> ИСХОДНЫЙ ТЕКСТ
• • • •
Добавить в цитаты Настройки чтения

Страница 8 из 11

Традиционным методологически неопределенным жанрам историко-литературного исследования и эмпирической биографии, биографии-хроники (в пределе — летописи жизни и творчества), которые привычно складывались в критико-биографический очерк, монографию о «жизни и творчестве», была противопоставлена конструктивная биография, биография-гипотеза, биография с идеей, пределом которой мог бы стать (но не становится) биографический роман.

Конечно, в этих работах видны и «следы инструмента», в отсутствии которых упрекал автора Шкловский, и сопротивление материала. Проблематичными остаются как соотношение ингредиентов (собственно биография, творческая история, критика, анализ текста), так и конкретные утверждения Эйхенбаума (роль того же князя Урусова или степень зависимости толстовской эпопеи от трактата Прудона «Война и мир»). Но принципиальна сама гипотеза, идеальный образ жанра, жанровая модель: в центре творческой (конструктивной) биографии оказывается не писатель-творец, создающий из своей жизни судьбу («жизнестроение»), а разноплановый, бомбардирующий его сознание «лите­ратурный быт», превращающий в особую эстетическую версию бытие (художественный мир).
• • • •
> ИСХОДНЫЕ ДАННЫЕ
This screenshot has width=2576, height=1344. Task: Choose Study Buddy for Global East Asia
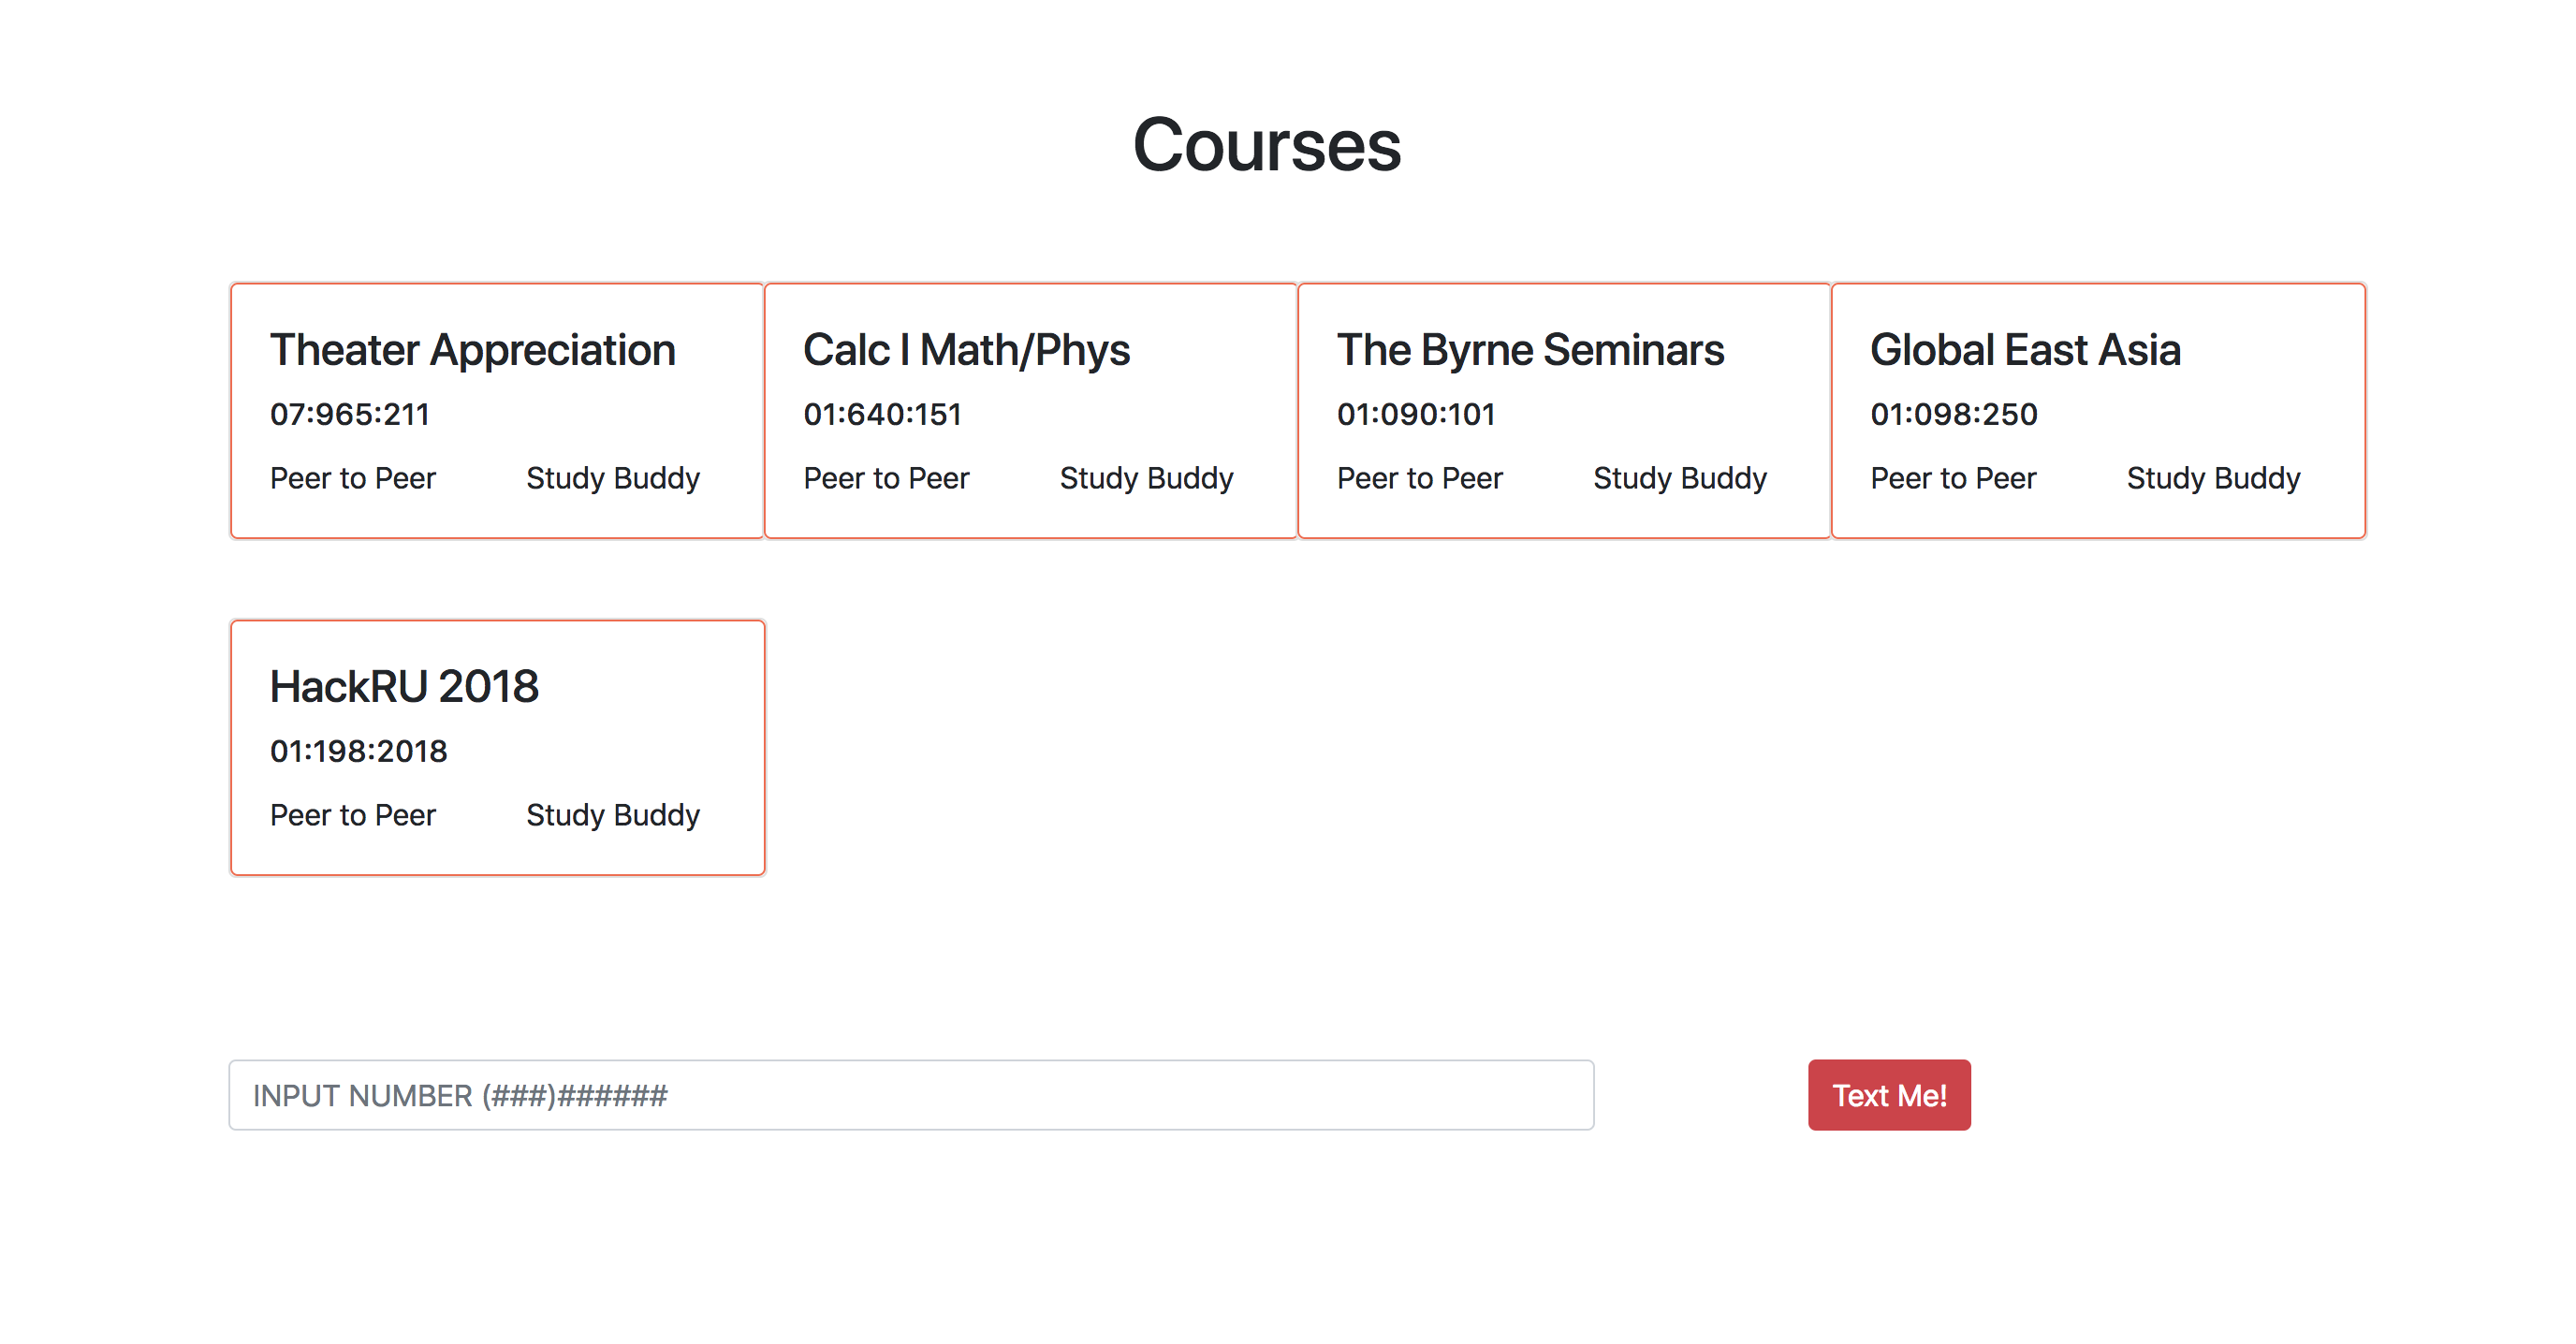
• • • •
> ЗАДАНИЕ
Перепишите из исходного текста выше слово в слово отрывок, который начинается со слов, где есть «Страница 8 из», и кончается на «становится) биографический роман.».

> ОТВЕТ
Страница 8 из 11

Традиционным методологически неопределенным жанрам историко-литературного исследования и эмпирической биографии, биографии-хроники (в пределе — летописи жизни и творчества), которые привычно складывались в критико-биографический очерк, монографию о «жизни и творчестве», была противопоставлена конструктивная биография, биография-гипотеза, биография с идеей, пределом которой мог бы стать (но не становится) биографический роман.